** GIVEN RECORDS follows **

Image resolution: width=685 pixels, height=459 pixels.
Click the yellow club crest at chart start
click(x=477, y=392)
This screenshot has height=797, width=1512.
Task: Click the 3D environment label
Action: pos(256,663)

** End of GIVEN RECORDS **

- **ABOUT THIS TASK**
Faithfully reproduce all of the records, character for character.

- **ANSWER TO THIS PROBLEM**
Image resolution: width=685 pixels, height=459 pixels.
Click the yellow club crest at chart start
click(x=477, y=392)
This screenshot has height=797, width=1512.
Task: Click the 3D environment label
Action: pos(256,663)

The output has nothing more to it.